It is about being responsible and not mediagenic
Fr Ireneusz Skubis
Flood. A tragic word, especially for those who have been afflicted: they lost their houses, properties and even family members. The ruthless element took everything. What is left is people crying, helpless and with empty hands. We can see great dramatic situations in many places and many families. This is another Polish tragedy. This time it is a little different and it touches ordinary people. But pain, sorrow and big misery are the same. Ruined properties, roads, disturbed work as well as social and state life.
Of course, the state cannot be replaced as far as protection of its citizens against such similar situations is concerned. The state must be cautious and foresee what dangers can threat the nation. Several months ago the Government Inspectorate stated that our country was not sufficiently prepared to floods: it did not even have suitable maps of endangered areas, sufficient lists of needs in case of disaster; it did not build new reservoirs and did not clean the so-called water flows, etc. And the disaster occurred. One should ask, ‘where is responsibility for the country?

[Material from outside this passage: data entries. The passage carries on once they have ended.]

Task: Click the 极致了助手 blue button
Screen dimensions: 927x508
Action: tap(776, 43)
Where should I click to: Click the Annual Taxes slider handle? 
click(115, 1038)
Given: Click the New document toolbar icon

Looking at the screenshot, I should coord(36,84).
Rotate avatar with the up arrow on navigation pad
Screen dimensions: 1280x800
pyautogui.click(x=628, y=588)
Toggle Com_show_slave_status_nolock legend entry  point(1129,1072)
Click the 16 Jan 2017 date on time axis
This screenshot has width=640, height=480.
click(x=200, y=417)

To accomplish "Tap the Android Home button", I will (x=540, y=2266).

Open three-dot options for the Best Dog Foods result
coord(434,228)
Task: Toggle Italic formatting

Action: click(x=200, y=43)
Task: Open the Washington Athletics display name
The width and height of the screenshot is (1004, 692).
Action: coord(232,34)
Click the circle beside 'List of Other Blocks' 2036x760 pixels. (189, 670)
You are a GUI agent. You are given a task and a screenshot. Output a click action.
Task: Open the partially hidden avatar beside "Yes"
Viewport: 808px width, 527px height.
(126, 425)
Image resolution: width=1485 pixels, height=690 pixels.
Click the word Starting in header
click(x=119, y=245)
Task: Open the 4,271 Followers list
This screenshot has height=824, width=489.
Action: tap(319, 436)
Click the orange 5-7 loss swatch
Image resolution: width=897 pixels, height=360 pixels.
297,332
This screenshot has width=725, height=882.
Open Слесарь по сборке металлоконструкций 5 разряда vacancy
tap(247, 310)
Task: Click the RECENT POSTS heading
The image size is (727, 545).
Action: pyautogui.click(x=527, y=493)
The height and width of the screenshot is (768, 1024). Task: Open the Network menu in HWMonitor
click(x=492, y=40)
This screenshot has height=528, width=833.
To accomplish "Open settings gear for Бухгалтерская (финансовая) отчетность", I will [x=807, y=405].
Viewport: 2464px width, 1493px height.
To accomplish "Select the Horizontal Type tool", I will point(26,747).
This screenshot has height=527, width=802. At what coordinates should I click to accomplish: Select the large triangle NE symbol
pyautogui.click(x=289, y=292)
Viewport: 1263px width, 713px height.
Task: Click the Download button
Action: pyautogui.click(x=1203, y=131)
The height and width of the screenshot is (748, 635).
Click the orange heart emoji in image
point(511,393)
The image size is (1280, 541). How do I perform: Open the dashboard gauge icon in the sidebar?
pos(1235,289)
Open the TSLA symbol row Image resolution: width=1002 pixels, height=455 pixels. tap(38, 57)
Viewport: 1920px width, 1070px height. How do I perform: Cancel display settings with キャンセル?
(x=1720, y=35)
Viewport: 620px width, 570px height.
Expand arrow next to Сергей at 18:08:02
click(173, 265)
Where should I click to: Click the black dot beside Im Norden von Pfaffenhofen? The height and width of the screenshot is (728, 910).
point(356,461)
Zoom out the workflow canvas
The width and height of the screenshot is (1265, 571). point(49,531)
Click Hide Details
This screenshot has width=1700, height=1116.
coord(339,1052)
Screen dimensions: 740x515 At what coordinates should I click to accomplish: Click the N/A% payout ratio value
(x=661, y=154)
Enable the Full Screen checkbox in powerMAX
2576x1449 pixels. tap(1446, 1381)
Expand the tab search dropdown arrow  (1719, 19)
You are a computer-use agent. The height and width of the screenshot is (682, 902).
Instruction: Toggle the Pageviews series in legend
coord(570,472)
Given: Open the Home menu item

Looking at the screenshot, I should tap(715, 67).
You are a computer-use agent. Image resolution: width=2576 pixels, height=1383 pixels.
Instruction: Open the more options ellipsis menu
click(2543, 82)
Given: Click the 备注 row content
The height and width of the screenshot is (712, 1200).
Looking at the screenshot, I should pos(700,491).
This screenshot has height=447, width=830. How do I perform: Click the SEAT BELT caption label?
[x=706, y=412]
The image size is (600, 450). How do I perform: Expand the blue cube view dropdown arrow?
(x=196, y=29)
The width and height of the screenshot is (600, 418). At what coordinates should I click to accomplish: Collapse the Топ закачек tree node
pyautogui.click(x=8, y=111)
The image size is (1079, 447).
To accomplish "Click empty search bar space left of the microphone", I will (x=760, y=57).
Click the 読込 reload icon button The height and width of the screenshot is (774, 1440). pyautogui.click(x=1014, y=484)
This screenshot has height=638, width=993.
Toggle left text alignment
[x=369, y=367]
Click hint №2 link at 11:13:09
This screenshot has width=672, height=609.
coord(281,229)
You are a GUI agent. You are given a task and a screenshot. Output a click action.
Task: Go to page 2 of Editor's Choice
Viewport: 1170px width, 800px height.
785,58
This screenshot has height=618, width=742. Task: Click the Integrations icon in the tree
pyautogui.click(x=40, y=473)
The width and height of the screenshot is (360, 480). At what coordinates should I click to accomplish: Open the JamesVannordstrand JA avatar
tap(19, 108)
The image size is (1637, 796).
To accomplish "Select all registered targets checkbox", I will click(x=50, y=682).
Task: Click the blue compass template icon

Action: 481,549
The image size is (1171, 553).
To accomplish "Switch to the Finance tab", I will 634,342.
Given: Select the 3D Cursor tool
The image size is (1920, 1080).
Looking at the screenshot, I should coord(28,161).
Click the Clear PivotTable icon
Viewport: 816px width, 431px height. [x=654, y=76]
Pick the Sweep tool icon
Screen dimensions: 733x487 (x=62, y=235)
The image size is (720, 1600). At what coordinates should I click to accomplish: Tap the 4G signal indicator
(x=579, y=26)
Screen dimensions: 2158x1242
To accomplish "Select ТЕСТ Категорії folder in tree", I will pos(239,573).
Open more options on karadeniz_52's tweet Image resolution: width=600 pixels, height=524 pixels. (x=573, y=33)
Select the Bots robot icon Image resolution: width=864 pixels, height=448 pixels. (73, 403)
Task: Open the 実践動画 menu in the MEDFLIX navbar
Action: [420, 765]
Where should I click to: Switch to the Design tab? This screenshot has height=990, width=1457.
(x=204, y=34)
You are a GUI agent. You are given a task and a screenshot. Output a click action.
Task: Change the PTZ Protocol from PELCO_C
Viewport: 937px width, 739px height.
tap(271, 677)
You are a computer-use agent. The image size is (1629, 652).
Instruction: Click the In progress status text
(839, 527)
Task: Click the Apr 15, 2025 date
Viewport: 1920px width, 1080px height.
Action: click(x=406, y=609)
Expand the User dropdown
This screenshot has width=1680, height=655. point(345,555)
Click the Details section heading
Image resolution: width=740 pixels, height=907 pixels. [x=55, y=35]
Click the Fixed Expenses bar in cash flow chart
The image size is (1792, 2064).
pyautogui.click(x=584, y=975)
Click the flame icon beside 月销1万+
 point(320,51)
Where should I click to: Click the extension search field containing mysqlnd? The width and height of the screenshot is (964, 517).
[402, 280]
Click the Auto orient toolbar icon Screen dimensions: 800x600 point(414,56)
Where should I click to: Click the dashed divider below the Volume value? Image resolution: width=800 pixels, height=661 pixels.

Do those responsible for this country, for its all structures, realise that it is them that are responsible for that?’ They are paid for this job, sometimes their pay is very big, and should be held accountable. But we can hear, ‘Water naturally comes and goes’ or ‘I have not chosen your borough leader’ as if only the leader decided to protect the whole region or area against flooding. We must have whole structures, law, parliamentary groups and all kinds of consultants to work on it. We should have funds for cases of cataclysms when people lose all that they have worked for in one moment and it is not their fault.
Recently, after the plane crash at Smolensk, we have talked that the state must protect their citizens when they are abroad and something wrong happens. The state must implement tools to examine the circumstances and causes of the crash and it should not rely only on others. The same should apply to internal affairs of the state. These are serious problems. And we do not mean that someone has a smaller or bigger list of witty expressions or shower empty assurances that it is going to be fine, but we want to deal with responsible people, true statesmen.
In the period of a new national tragedy we have the right to ask, ‘Has Poland such statesmen, responsible people who know how to react in difficult situations and do concrete good for people and the state? Have we such MPs who do not look for their own interests, caring only for their financial profits, but for whom people are most important? Have we people who follow principles?’ During the time of great powerlessness and helplessness we would like to feel stronger thanks to wise people who want to govern our country. Today we ask for such people loudly and firmly.